**TAREFA CURTA A**: Enumere as dificuldades e interdições que, conforme o trecho sobre o voto feminino no Rio Grande do Norte, as mulheres criticavam em diferentes lugares.
**TAREFA CURTA B**: De acordo com o trecho sobre o voto feminino no Rio Grande do Norte, de onde vinha a convicção de que parte das mulheres brasileiras não estava conformada com o confinamento ao lar? Responda em uma ou duas frases.
**TAREFA CURTA C**: Dê a continuação do texto sobre a conquista do voto feminino no Rio Grande do Norte, a partir do ponto em que ele termina.

**TRECHO SELECIONADO**:
■ ■ ■ ■

Era primavera de 2016, sol e brisa a iluminar e arejar a minha nova pesquisa, que se iniciava no Arquivo Nacional, na bela e contrastante cidade do Rio de Janeiro. Começava a enveredar por um tema pouco conhecido pela historiografia sobre o feminismo no Brasil: a conquista do direito ao voto pelas mulheres no Rio Grande do Norte em 1927. Como sentenciou o jornal O Paiz (1927O Paiz. Rio de Janeiro, 6 de nov. 1927. p. 3.), depois desse acontecimento, o feminismo ia mesmo de “vento em popa”. Em meio a jornais, correspondências, fotos, poesias e tantos fragmentos desse momento sobre a terra potiguar e suas mulheres, muitas outras vozes, ruídos, cores, cenas de luta, de subversão, de conquista, de decepção, de derrotas, de vitórias de várias outras mulheres, feministas, escritoras, professoras, advogadas, pintoras, me cercavam e vinham de diferentes lugares, cidades e estados desse imenso país.
O contato com os arquivos, com as fontes de pesquisa, somado às leituras e pesquisas anteriores, me dava a nítida convicção de que uma parte das mulheres brasileiras não estava conformada com o seu confinamento ao lar e com a sua subalternidade. Queriam mais! Em diferentes lugares, criticavam as dificuldades de acesso às universidades, aos empregos públicos, à educação básica, às interdições à sua participação na política partidária, e começavam a questionar que República era essa que só considerava os homens como cidadãos!

■ ■ ■ ■

**DADOS FORNECIDOS**:
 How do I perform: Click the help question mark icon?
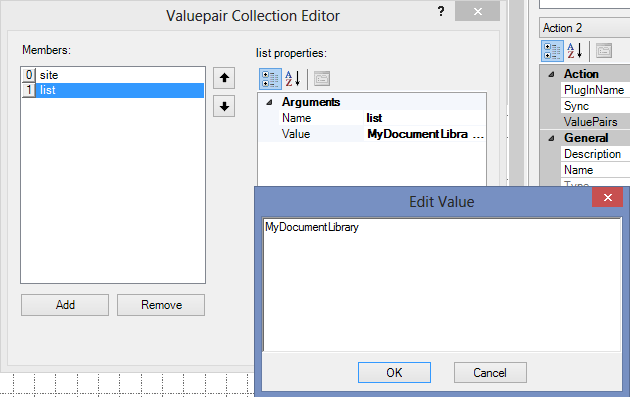(x=441, y=11)
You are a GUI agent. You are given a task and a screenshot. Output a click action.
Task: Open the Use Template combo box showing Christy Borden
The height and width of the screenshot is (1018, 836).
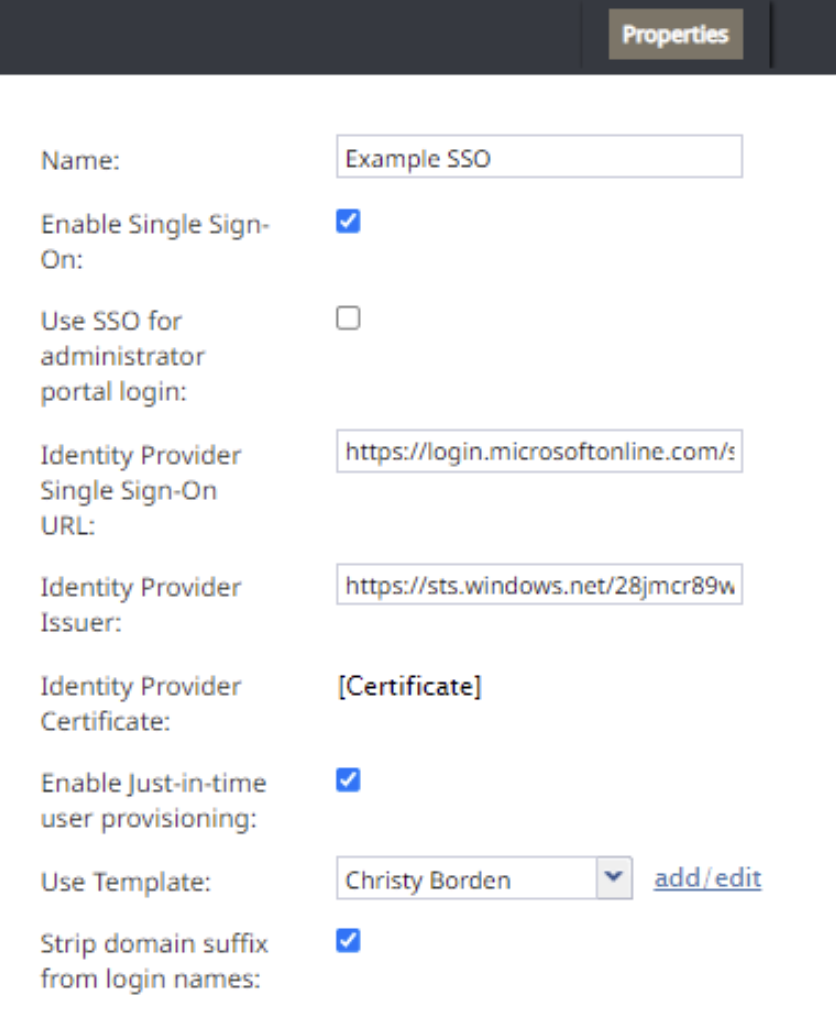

■ ■ ■ ■

**RESULTADO A**:
- Dificuldades de acesso às universidades
- Dificuldades de acesso aos empregos públicos
- Dificuldades de acesso à educação básica
- Interdições à participação na política partidária

**RESULTADO B**: Essa convicção vinha do contato com os arquivos e com as fontes de pesquisa, somado às leituras e pesquisas anteriores.

**RESULTADO C**:
Foi dessa “conversa” com as mulheres, feministas ou não, que nasceu a ideia de reunir as pesquisas dispersas em vários estados brasileiros para compor um painel regional e nacional sobre a ação das mulheres, suas formas de luta, reivindicações, práticas e os diversos questionamentos sobre o que é ser mulher, lastro também a construção de novas subjetividades que vão surgindo no último quartel do século XIX. Ao mesmo tempo, era preciso descentrar o olhar historiográfico do Sudeste para visualizar o Brasil, descontruindo, portanto, a metáfora da “primeira onda do feminismo”, que pressupõe a subalternidade de uma região sobre as outras, de que as lutas feministas tinham surgido originariamente no Sudeste e, só depois, se estendido para outras capitais e estados. Assim, ao contemplar outras regiões com estudos e/ou pesquisas que têm como foco a atuação das mulheres na imprensa, nas revistas, nos movimentos feministas, pretendemos compreender melhor a diversidade de enunciados sobre a mulher que ressignificam seu lugar social e político, ouvindo as “vozes” femininas que não quiseram mais perecer no silêncio.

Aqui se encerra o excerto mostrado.